• ABOUT THIS TASK: In the piece about cats and garden birds below, write down the part from "RSPB Vice President" up to and including "sharply divide people." word for word.

RSPB Vice President Chris Packham has been exciting newspaper columnists and the twittersphere by suggesting we need to do something about cats. It's one of those topics like pensions, free access to museums or marmite that sharply divide people.
Chris is 100% correct in saying domestic cats (an estimated 7 to 9 million of them in the UK) are responsible for killing some 100 million critters a year or a half-year*. The prey are mostly small mammals but a large chunk are birds, particularly garden birds. There is voiciferous anecdotal evidence supported by speculation that cats are responsible for decimating songbirds. There's a severe lack of scientific evidence to support those speculative assertions.
Of course any predator will reduce numbers of its favourite nibble. You should see the houmous shelves in my local shop after Friday snack-hunts. However, more houmous is produced than I can consume, and the same is true of garden birds. Predation will have an effect, but the shrinking populations of songbirds cannot be entirely blamed on cats, sparrowhawks, jays, rats and squirrels.
If you have a cat and have been inspired by Chris to step-up your efforts to reduce its playtime with nature, then there's lots you can do.
Studies have found that sonic collars emitting high-frequency sounds inaudible to us and cats work better than bells to warn mammals and birds of the cat's presence. There are other sonic devices that deter cats from gardens. Keeping cats indoors at dawn and dusk or ensuring you control their play-time during the breeding season - or mid-winter can all help.
There are design tricks you can employ in gardens or outdoors spaces. Keeping feeding stations away from vantage or leaping points helps reduce the number of feeding birds from becoming food. Having dense, preferable prickly, shrubs within a short fast flight of the feeder is good too.
Nature is amazing. It's beautiful and inventive. Conservation is all about caring for what we've got and working with nature to draw out the best it can offer. Nature can be brutal, chaotic and unforgiving too.
If you fancy exploring more of that beautiful, chaotic, seedy, brutality. Take part in our Cockney Sparrow Count and share your images or thoughts. It's also National Insect Week. There are more than a dozen different species of ladybird to find at our Rainham Marsh reserve, including a new arrival in the UK, the all orange and ever so slightly hairy Bryony ladybird.
Be warned when handling ladybirds. You may well become aware of a bitter smell. It's their defence mechanism, where they wee a type of toxic blood from their knees. How crazy, inventive and mad is a leaky poisonous knee?
* Figures quoted here come with a caveat - or should that be Cat-e-ate - in that there are only best guesses and estimates available and that the data that is available varies from organisation to organisation.

Data items:
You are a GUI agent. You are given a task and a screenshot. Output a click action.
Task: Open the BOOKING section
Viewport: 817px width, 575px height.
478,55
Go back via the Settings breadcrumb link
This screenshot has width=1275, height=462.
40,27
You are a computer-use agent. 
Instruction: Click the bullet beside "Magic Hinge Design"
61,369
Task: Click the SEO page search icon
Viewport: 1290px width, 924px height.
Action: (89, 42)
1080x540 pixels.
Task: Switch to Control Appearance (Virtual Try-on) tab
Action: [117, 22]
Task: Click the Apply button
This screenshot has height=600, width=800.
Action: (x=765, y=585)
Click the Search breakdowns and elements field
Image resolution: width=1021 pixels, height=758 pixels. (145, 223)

• FINISHED TASK:
RSPB Vice President Chris Packham has been exciting newspaper columnists and the twittersphere by suggesting we need to do something about cats. It's one of those topics like pensions, free access to museums or marmite that sharply divide people.